Saved entries
..........

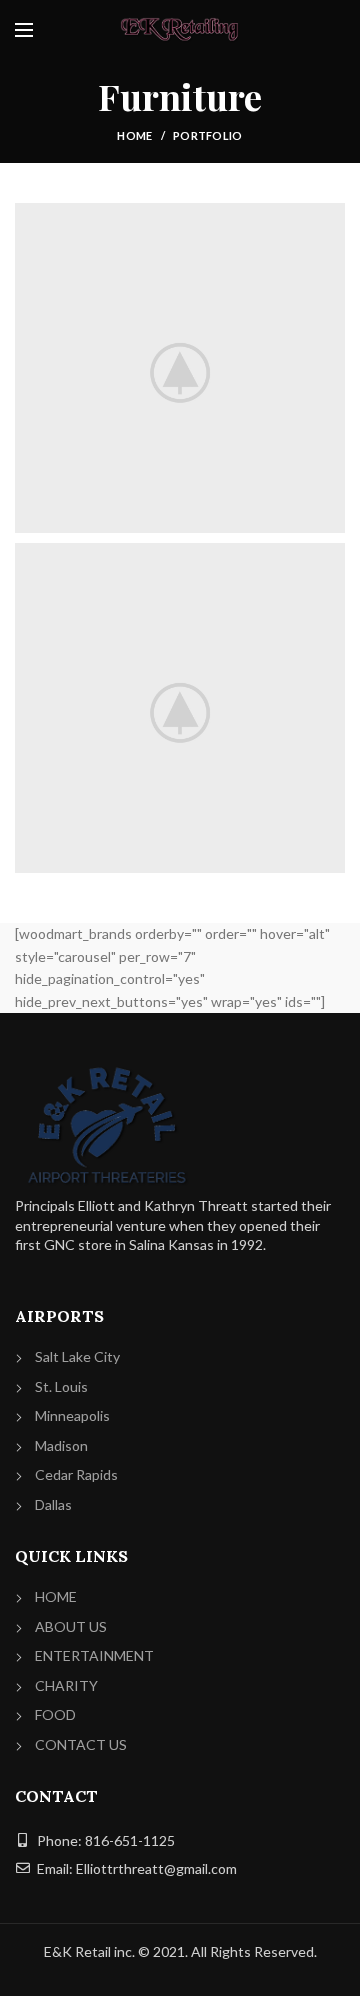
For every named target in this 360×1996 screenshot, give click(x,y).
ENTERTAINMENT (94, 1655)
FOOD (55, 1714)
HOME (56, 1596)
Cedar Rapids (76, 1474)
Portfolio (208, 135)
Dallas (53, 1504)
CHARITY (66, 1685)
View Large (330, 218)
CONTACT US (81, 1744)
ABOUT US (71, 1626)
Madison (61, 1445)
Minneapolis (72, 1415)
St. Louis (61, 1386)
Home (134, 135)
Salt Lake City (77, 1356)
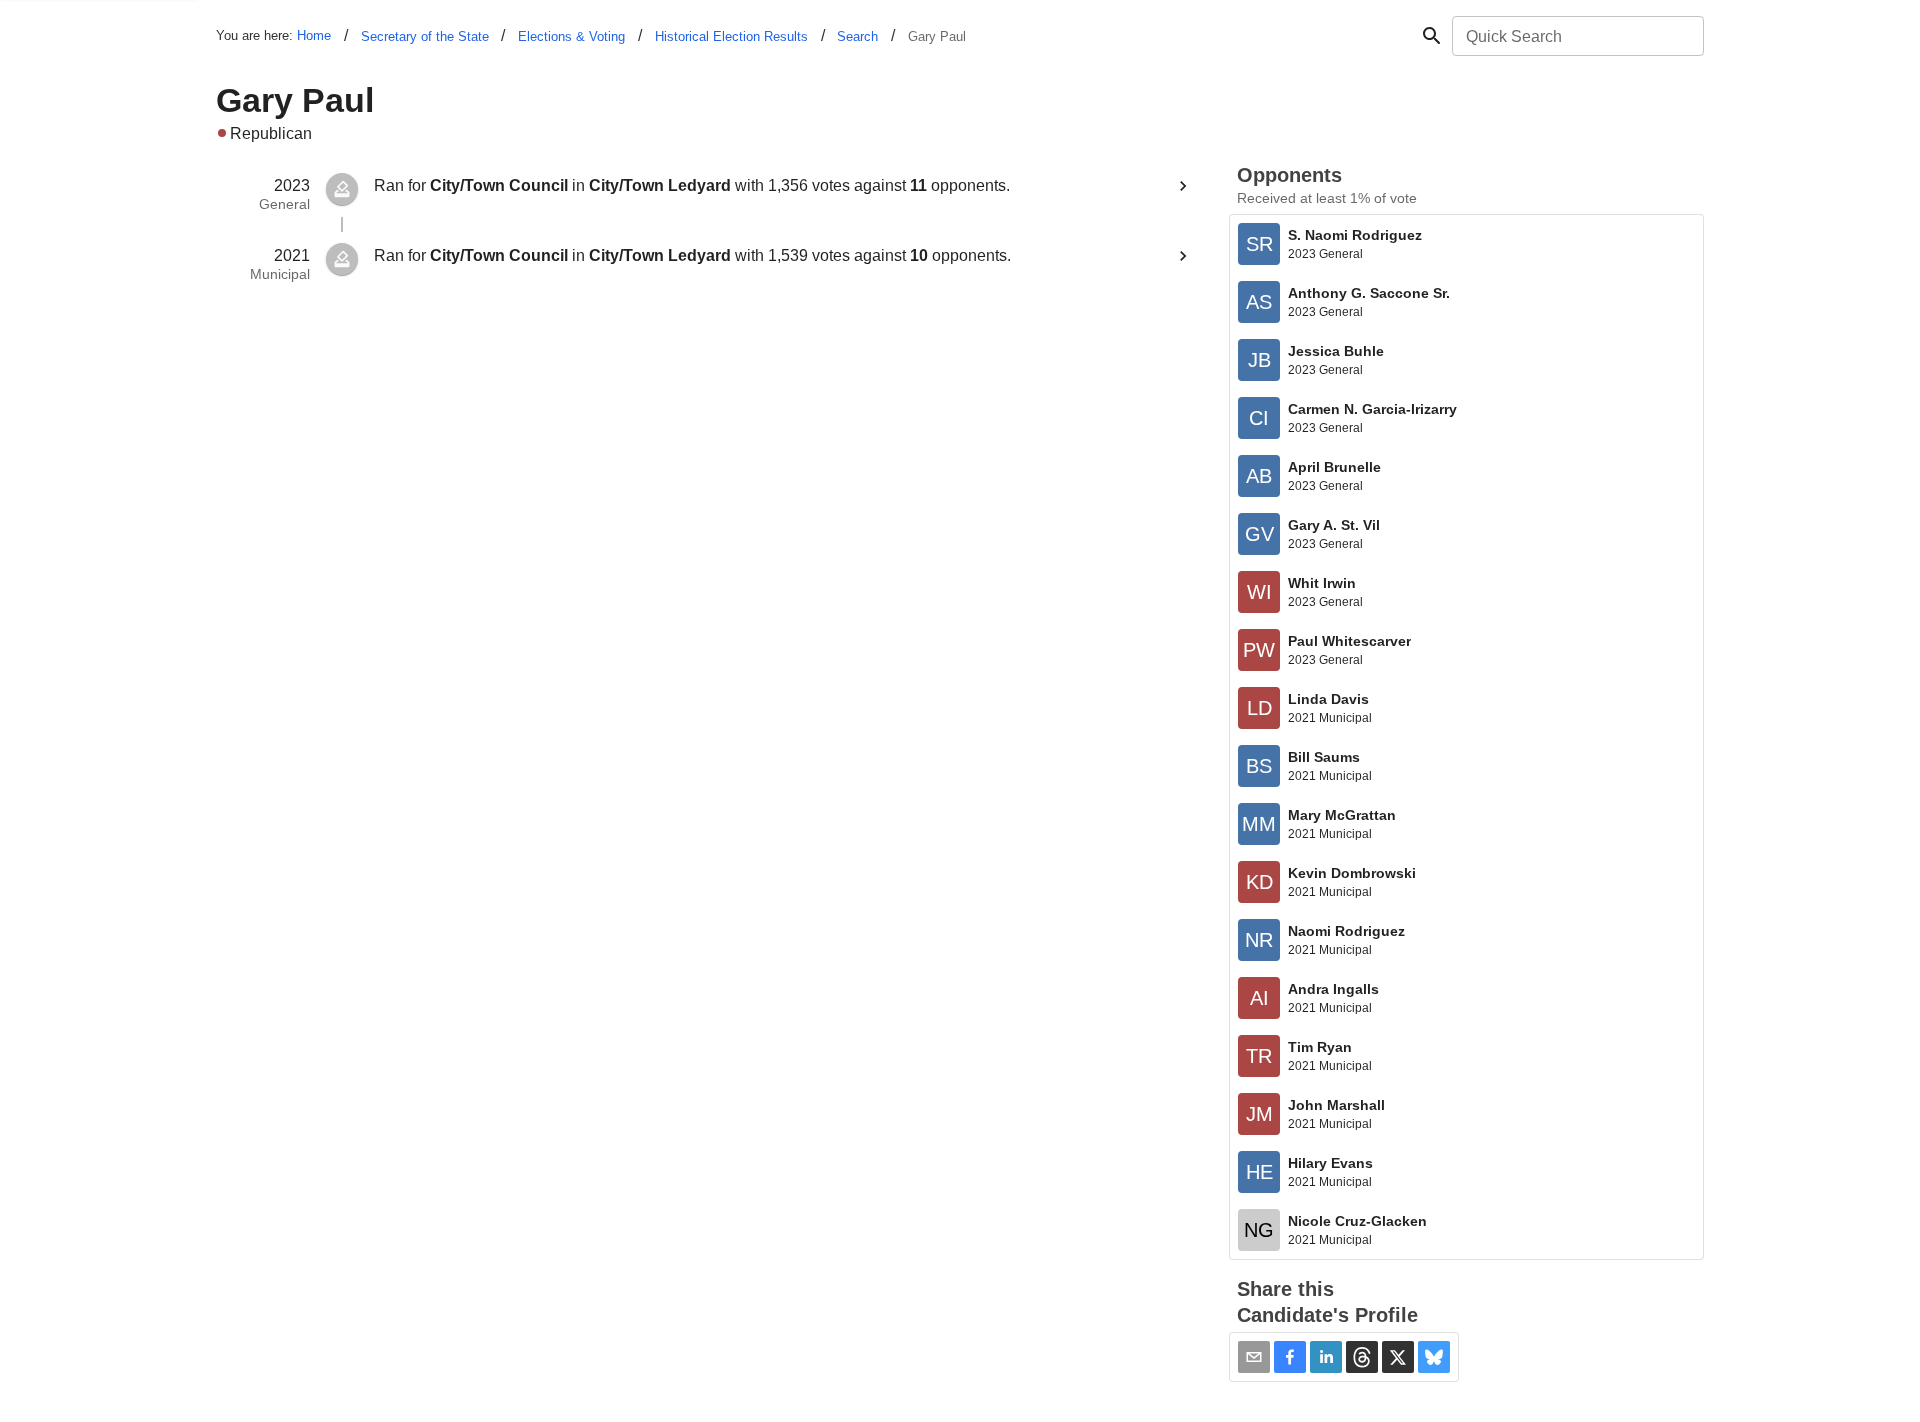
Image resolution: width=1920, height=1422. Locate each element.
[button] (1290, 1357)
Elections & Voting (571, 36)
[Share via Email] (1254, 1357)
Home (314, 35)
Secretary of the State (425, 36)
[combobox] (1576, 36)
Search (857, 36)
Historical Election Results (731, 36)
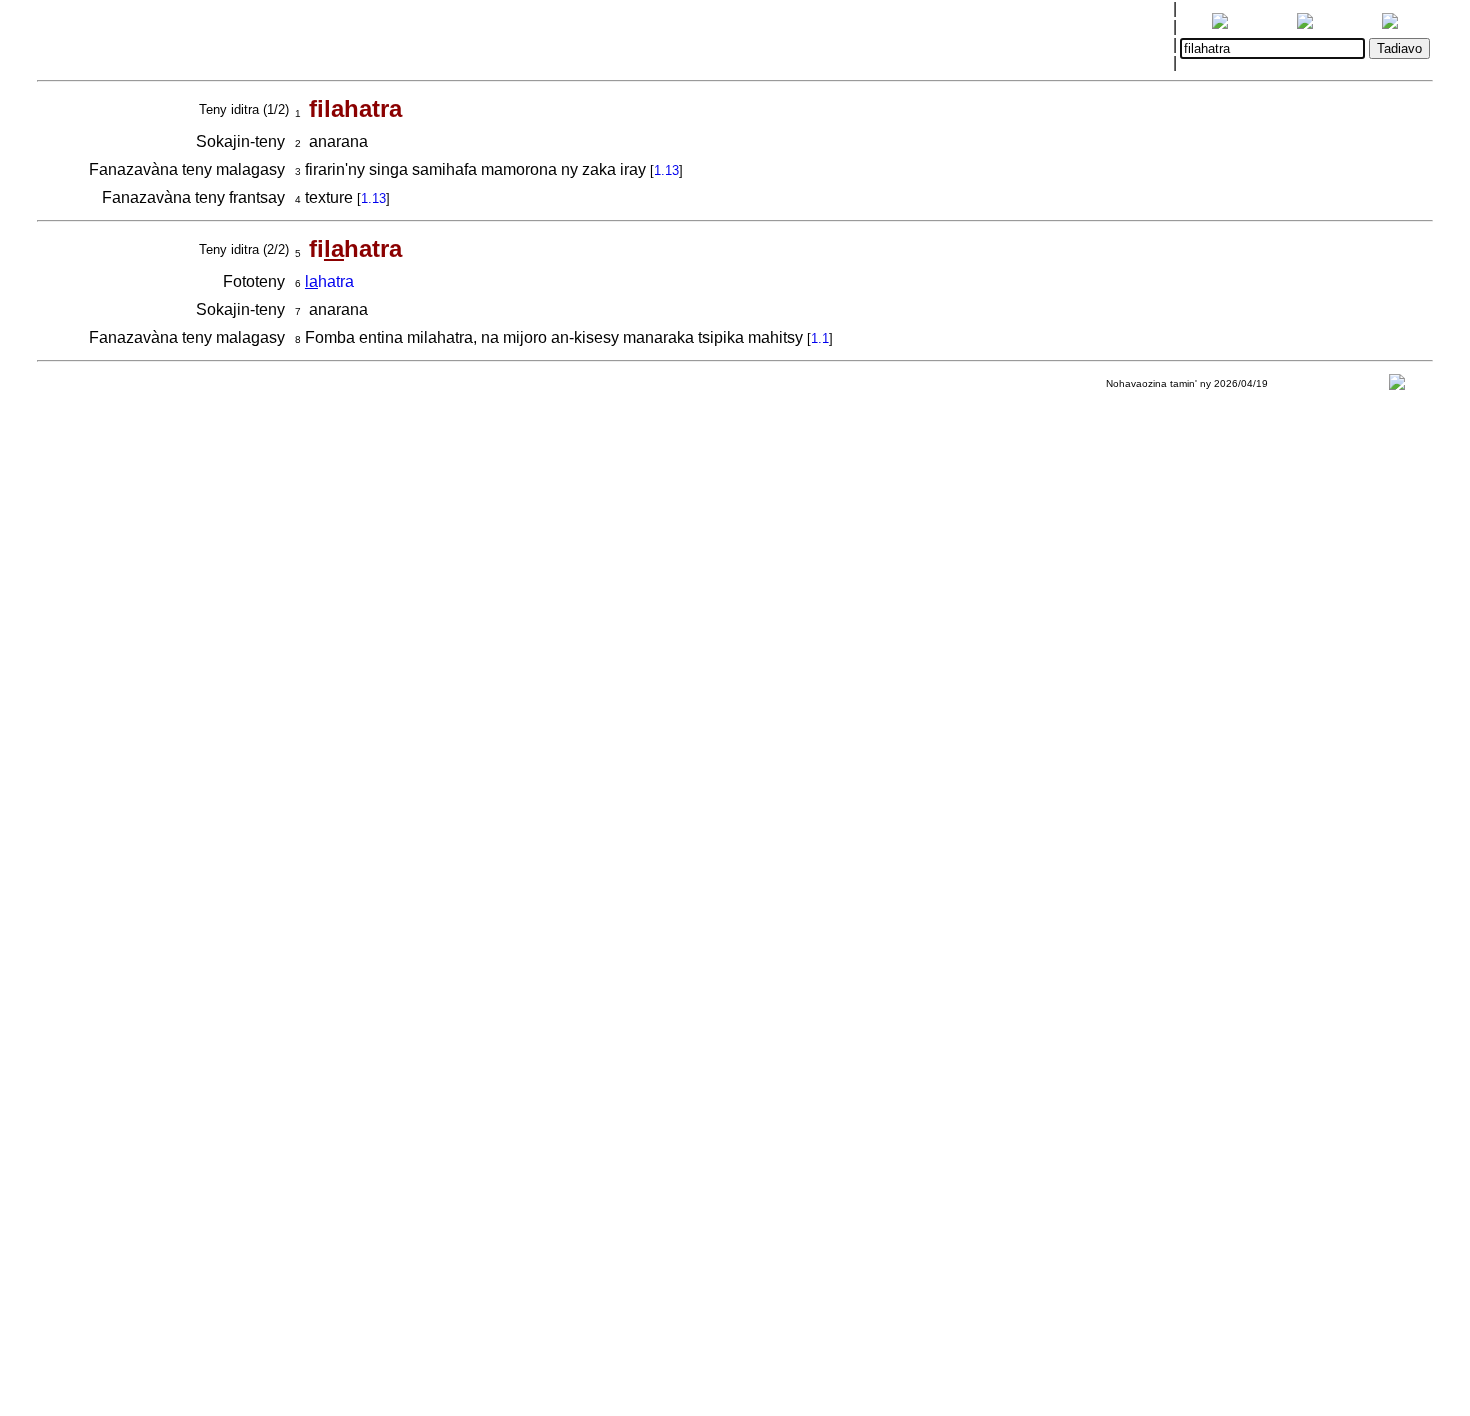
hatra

..........

◆ Assigned task ◆
Down to the last line, set down the data above exactly, and omit all images.

◆ Problem solution ◆
For every named target in this 360×1996 screenshot, give click(x,y).
ENTERTAINMENT (94, 1655)
FOOD (55, 1714)
HOME (56, 1596)
Cedar Rapids (76, 1474)
Portfolio (208, 135)
Dallas (53, 1504)
CHARITY (66, 1685)
View Large (330, 218)
CONTACT US (81, 1744)
ABOUT US (71, 1626)
Madison (61, 1445)
Minneapolis (72, 1415)
St. Louis (61, 1386)
Home (134, 135)
Salt Lake City (77, 1356)
Image resolution: width=1920, height=1422. Locate each element.
[button] (1290, 1357)
Elections & Voting (571, 36)
[Share via Email] (1254, 1357)
Home (314, 35)
Secretary of the State (425, 36)
[combobox] (1576, 36)
Search (857, 36)
Historical Election Results (731, 36)
hatra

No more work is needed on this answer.